#### What is required
Swap "image size" for "screenshot size" everywhere in the records below and write out the records again with nothing else changed, leaving the pictures out.

[Start Material provided]

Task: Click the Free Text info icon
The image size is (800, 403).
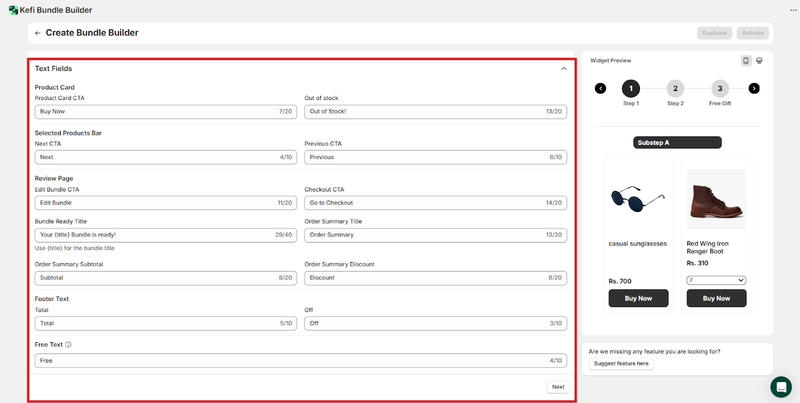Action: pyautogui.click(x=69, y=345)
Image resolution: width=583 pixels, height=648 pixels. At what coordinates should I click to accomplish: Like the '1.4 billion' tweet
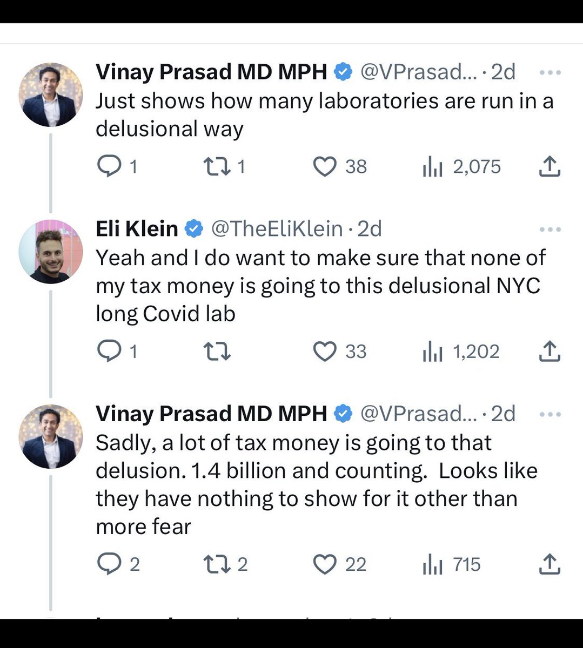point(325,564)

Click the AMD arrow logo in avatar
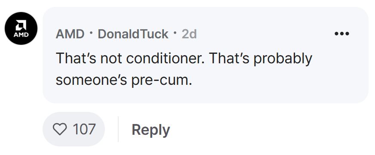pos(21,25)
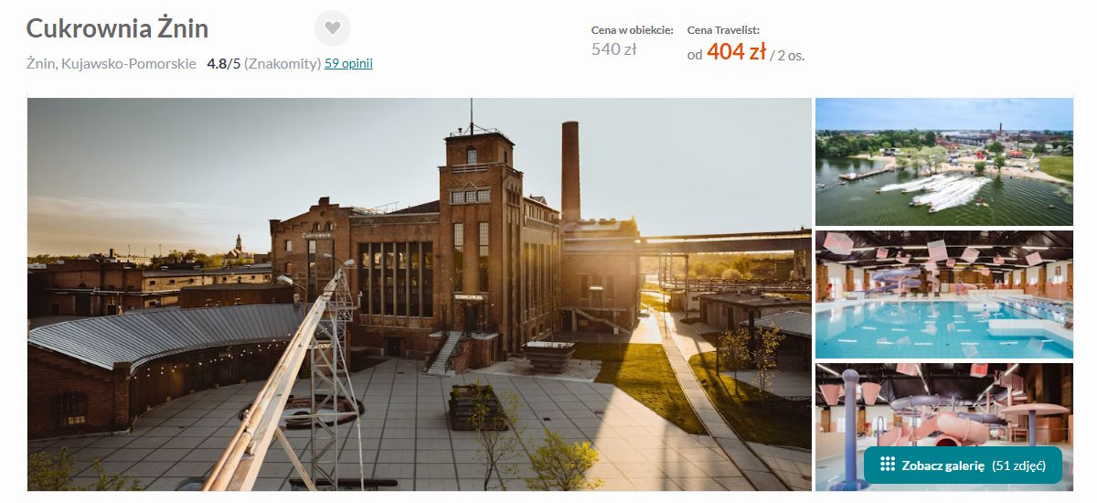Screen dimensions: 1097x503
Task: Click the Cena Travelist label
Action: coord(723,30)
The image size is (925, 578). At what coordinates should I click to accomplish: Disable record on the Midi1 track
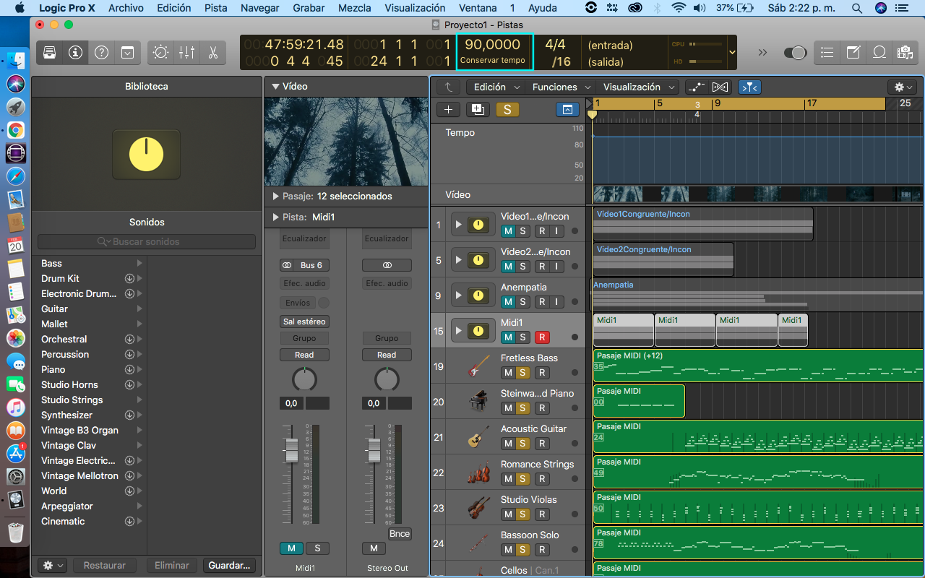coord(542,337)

[End Material provided]

#### Correct result
Task: Click the Free Text info icon
The screenshot size is (800, 403).
Action: pyautogui.click(x=69, y=345)
Image resolution: width=583 pixels, height=648 pixels. At what coordinates should I click to accomplish: Like the '1.4 billion' tweet
point(325,564)

Click the AMD arrow logo in avatar
pos(21,25)
Screen dimensions: 1097x503
Task: Click the Cena Travelist label
Action: coord(723,30)
The screenshot size is (925, 578). At what coordinates should I click to accomplish: Disable record on the Midi1 track
coord(542,337)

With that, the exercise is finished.